Miguel no se zafa de las manos de Luis. Baja la cabeza como un niño al que han pillado en una falta y contesta con menos convencimiento del que le gustaría demostrar:

—Tienes razón, pero creo que no hace falta ese tiempo. Está decidido. Intentaré no volver a hacer comentarios de ese tipo, de verdad. Y lo de hablar con el dueño hoy mismo me parece cojonudo.

Luis parece satisfecho. Baja los brazos dando una palmada y se gira sobre sí mismo para volver a recorrer el camino que los separa del coche.

—Pues no se hable más. Échale un último vistazo a la parcela, e intenta imaginártela como va a ser dentro de unos años, con sus chalecitos, su piscina comunitaria y todo mucho más verde. En el fondo le hacemos un favor al pueblo. Va a quedar mucho más bonito.

—Hombre, Luis, tampoco te pases, que… —empieza a protestar Miguel.

Luis se gira hacia él y lo fulmina con la mirada medio en broma medio en serio.

—Vale, vale.

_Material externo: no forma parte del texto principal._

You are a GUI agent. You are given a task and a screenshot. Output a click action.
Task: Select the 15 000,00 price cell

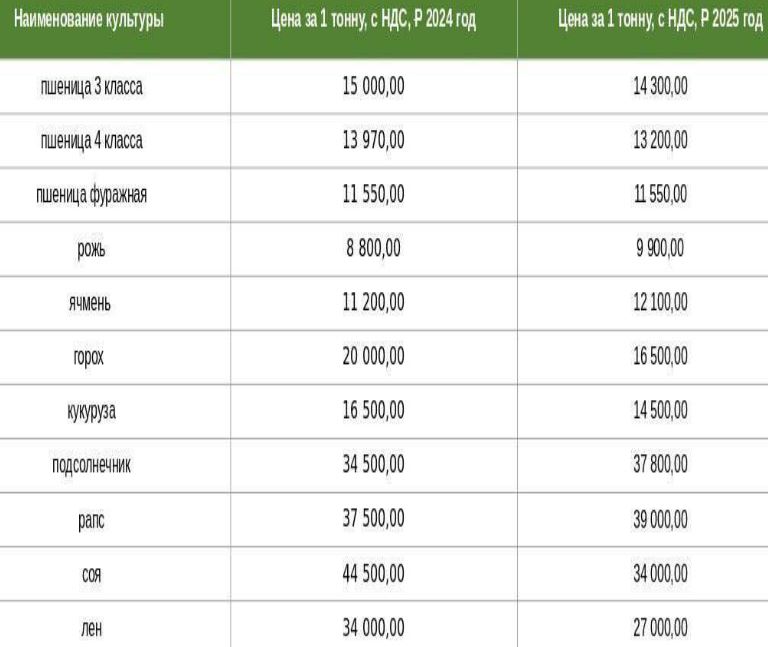373,87
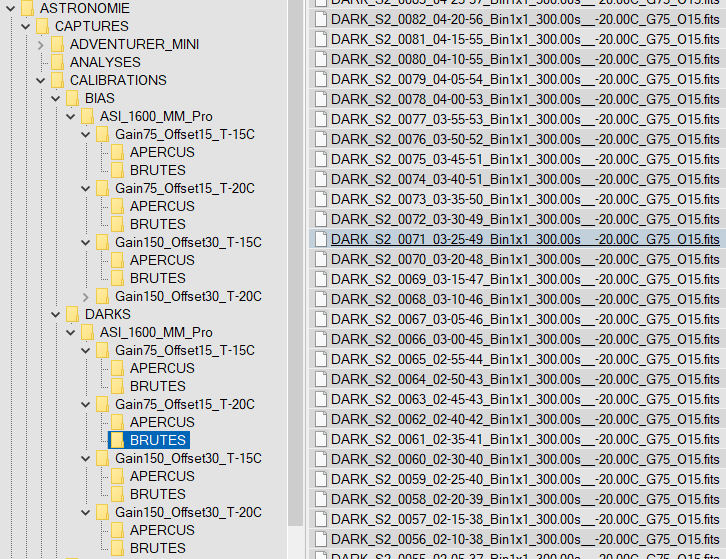726x559 pixels.
Task: Select file DARK_S2_0071_03-25-49
Action: click(x=524, y=239)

Anda, llévame a la tienda, que andamos muy liados, y ya sabes que si no estoy yo allí, las cosas no funcionan —dice Miguel dándose cuenta una vez más de sus vaivenes emocionales.

—Así me gusta, ese es el espíritu, Miguel.

Y echando a andar con paso firme parece guiarlo hacia el coche sin necesidad de volver a mirar la finca.